The competition has found itself based around the notion of the 'caliphate' - only mentioned three times in the Quran but suddenly embraced as the answer to what Moubayed describes as the absence of strong Sunni leadership across the region which has developed into a Sunni identity crisis.

ISIS's caliphate knits together a steady growth in 'Jihadi movements' in Iraq and Syria. In Syria Moubayed explains that before the Arab Spring 'Jihadi pockets were mushrooming throughout the country, with or without the knowledge of the Syrian authorities'. So the sudden and rapid emergence of ISIS shouldn't come as a complete surprise.

The scale of the group's control is clearly laid out - between 35,000-50,000 fighters controlling over 35,000 square miles of territory (an area as large as Great Britain) with a population of over 6 million (larger than Denmark).
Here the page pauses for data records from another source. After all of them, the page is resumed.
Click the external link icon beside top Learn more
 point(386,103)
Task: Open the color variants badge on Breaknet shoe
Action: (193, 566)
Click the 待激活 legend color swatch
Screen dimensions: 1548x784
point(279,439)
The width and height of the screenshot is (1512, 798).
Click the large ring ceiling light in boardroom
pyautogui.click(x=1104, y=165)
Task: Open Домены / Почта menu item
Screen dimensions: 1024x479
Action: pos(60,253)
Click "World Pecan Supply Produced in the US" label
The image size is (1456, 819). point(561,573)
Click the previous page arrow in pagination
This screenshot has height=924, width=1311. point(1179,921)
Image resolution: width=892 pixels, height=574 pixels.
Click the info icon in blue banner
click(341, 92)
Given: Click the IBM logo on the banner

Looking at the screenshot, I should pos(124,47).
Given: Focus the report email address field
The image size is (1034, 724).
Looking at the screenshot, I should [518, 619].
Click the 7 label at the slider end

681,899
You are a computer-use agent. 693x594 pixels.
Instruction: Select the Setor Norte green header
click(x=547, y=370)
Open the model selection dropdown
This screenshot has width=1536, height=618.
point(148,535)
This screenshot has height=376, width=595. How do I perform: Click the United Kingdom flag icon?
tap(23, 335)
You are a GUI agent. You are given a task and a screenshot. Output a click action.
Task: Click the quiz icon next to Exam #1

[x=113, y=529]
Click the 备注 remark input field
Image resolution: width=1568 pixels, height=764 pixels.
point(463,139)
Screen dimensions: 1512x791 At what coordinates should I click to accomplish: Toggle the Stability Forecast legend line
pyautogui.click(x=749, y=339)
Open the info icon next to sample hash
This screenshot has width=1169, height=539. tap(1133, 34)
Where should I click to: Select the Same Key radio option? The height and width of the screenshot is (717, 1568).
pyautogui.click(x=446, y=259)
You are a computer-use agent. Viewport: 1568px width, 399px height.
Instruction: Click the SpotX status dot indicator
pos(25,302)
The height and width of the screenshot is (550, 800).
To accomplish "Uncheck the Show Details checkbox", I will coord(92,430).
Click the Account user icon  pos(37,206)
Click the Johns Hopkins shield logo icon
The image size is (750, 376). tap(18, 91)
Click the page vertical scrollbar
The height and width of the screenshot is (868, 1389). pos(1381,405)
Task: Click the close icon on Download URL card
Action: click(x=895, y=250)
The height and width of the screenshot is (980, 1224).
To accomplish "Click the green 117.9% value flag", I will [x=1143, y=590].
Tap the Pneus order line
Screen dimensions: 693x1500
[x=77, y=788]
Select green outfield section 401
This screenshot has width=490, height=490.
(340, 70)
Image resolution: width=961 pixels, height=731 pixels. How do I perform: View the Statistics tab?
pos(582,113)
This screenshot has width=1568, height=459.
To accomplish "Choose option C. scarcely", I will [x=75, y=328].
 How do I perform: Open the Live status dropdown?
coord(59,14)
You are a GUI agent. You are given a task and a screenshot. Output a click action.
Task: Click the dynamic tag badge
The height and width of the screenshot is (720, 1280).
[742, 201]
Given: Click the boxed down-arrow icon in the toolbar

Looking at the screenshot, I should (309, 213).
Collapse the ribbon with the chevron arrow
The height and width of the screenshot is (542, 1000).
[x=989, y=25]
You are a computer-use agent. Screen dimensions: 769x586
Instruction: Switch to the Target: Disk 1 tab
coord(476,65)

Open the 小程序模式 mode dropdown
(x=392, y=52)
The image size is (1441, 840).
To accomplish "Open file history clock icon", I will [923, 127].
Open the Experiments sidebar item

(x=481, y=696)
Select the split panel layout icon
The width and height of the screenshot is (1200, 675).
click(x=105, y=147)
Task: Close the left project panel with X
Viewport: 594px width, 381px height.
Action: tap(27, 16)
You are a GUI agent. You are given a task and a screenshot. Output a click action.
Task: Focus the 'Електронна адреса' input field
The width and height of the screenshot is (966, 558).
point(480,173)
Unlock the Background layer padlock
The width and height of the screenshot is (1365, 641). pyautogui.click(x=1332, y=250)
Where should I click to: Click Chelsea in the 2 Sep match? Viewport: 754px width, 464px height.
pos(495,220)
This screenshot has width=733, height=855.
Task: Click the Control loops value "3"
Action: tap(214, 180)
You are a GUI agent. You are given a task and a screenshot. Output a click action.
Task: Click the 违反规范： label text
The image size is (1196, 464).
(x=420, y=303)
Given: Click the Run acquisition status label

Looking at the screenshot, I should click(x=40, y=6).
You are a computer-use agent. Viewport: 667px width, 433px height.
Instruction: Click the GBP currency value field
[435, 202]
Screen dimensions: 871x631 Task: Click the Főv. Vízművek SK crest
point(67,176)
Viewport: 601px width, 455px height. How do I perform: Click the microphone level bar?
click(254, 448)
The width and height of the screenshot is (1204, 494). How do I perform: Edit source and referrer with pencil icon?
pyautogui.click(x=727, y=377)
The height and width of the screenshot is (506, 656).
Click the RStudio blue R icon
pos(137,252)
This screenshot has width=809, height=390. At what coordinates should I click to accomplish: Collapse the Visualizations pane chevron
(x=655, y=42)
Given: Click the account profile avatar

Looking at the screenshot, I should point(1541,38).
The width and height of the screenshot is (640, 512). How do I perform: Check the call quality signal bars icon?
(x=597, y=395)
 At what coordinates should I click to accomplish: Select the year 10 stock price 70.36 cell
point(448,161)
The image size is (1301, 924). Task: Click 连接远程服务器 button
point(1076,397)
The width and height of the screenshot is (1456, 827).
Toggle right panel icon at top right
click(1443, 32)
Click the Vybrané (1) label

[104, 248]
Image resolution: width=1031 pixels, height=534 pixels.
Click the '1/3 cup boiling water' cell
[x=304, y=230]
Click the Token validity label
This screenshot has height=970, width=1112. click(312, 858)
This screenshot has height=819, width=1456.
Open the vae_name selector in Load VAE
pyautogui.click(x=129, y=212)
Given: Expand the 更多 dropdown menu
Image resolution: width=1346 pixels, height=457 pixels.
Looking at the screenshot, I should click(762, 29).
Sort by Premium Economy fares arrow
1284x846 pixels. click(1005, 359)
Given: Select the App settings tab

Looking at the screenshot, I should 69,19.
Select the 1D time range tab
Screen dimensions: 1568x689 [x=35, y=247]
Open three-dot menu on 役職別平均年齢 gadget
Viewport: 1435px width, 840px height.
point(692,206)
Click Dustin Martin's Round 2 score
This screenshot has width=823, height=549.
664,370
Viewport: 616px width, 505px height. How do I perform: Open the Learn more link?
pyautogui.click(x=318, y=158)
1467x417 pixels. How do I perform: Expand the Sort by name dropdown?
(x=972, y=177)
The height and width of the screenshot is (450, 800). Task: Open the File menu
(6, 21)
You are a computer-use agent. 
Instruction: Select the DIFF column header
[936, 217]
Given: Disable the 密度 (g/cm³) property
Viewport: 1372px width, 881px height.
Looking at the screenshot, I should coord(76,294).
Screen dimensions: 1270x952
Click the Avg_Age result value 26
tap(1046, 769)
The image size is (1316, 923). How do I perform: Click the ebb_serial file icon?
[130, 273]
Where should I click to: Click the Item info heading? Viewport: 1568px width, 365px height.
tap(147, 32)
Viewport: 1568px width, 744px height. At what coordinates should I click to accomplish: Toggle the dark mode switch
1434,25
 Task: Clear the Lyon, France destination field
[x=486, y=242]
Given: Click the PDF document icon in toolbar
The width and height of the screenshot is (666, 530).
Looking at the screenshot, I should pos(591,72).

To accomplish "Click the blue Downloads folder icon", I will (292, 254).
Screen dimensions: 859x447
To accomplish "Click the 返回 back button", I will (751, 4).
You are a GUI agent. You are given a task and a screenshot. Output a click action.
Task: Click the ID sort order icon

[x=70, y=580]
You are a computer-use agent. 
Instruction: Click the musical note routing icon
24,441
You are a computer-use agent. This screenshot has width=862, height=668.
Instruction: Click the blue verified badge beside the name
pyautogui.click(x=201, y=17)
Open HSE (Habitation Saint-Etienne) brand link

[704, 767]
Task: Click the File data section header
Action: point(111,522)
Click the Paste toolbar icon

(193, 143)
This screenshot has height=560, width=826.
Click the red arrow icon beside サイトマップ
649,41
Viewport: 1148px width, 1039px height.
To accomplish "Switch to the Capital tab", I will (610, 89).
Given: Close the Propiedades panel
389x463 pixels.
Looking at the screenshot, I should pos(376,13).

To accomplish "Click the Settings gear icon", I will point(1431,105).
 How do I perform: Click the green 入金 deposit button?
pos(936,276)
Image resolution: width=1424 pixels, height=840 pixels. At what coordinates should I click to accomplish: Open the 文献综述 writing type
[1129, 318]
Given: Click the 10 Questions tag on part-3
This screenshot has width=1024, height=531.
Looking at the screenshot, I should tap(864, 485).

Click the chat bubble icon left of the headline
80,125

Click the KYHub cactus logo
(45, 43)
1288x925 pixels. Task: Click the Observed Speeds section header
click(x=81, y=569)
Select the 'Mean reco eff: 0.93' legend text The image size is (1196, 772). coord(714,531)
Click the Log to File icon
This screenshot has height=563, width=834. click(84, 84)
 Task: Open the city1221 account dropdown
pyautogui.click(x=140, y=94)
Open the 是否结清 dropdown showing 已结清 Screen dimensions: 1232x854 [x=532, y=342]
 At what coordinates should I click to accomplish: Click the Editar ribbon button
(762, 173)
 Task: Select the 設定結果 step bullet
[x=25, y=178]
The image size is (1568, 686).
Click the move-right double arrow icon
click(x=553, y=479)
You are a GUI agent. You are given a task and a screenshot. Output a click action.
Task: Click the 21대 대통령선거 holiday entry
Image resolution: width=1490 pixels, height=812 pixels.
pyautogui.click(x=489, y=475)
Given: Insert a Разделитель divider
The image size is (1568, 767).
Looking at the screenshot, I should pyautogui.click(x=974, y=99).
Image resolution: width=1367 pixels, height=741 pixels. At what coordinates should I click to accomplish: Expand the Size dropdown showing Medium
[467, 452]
Moubayed goes into detail around the balance of national and foreign fighters. Interestingly over 60% of Jabhat al-Nusra are Syrian compared with 10% of ISIS.

The caliph himself, Abu Bakr al-Baghdadi, is profiled and comes across as an avid football fan who carries a photo of his mother in his wallet, speaks English, googles himself, loves wearing black and protected himself by marrying into the Duleim tribe. His methods of running his caliphate - through devolved power to local councils, landlord licensing, rent caps - not to mention a mechanised jihad that uses professional communication techniques to spread fear and coordinate networked fighters is fascinating.